Recent graduates have the lowest donation rates amongst all alumni, and the Alumni Office is trying to change it.
On average, 20 percent of graduating classes participate in giving back, however that is much lower amongst young alumni. This year 6.4 percent of young alumni donated.
Part of the lower rate stems from less secure financial situations among recent graduates.
From student loans to tight budgets, many alumni feel like they can’t afford to donate so early.
“While I feel motivated to donate without a nudge, I can understand the reality of not giving back as the norm,” said AJ Alonzo (’13).
Gloria Clark (’11) said she understands the university’s need for donations in order to function. She said she feels a personal connection with the school, and the times she had were positive enough to warrant giving back. Sentiments such as this are what the Alumni Office is looking to foster.
“Particularly with our young alumni what’s important isn’t the amount that is given back, but it is building a culture of philanthropy,” said Pablo Villa, (’13), Young Alumni Program Coordinator.

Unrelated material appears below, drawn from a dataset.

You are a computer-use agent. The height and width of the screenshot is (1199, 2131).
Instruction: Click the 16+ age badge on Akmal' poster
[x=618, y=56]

Villa, who also serves as the university’s Phonathon Coordinator, touched on many of the other benefits that come from alumni giving. US News and World Report take alumni donation participation rates into consideration when creating their college rankings, meaning higher donation rates can help improve OWU’s rankings.
He added that donations received could go towards improving the student experience while also strengthening academics.
This in turn would make the degree already held by alumni have an even higher value, and so there are benefits to graduates as well.
In an effort to increase donation rates, the Alumni Office coordinated the 2014 Young Alumni Challenge. Officially held from March 1 through April 1 of this year, the challenge was a competition between past 10 graduating classes for highest amount of donor participation.
Participation was the focus, as each class was measured based on the percentage of their class that gave. While the completion lasted just one month, gifts made earlier that calendar year were also included.
For the winning class, they would have their gift matched by Ellen Simpson ’77. The class of ’12 won with 41 donors comprising 11 percent participation.
With the Alumni Office gaining 136 new donors during the challenge, they will look to repeat the challenge next year and Villa hopes the sense of camaraderie built will spur giving in the future.
“In my opinion the events thrown have been successful for getting young alumni to give back, with us young alums especially those with bars,” Alonzo said.
“Anything that has a more personal feel like letters in the mail and face to face interaction, make a big impact.”
Clark pointed out that those efforts are what need to increase, as phone calls are not working.
“While it may be effective with older alumni who may have fallen out of touch, we just graduated and those calls aren’t pushing us to donate,” she said.
“I think promotion of events has helped, and the emails coupled with social media work out well.
“Hopefully they will build on this even more and announce the winners of each challenge at graduation or put a banner up in HamWil to let the campus know.”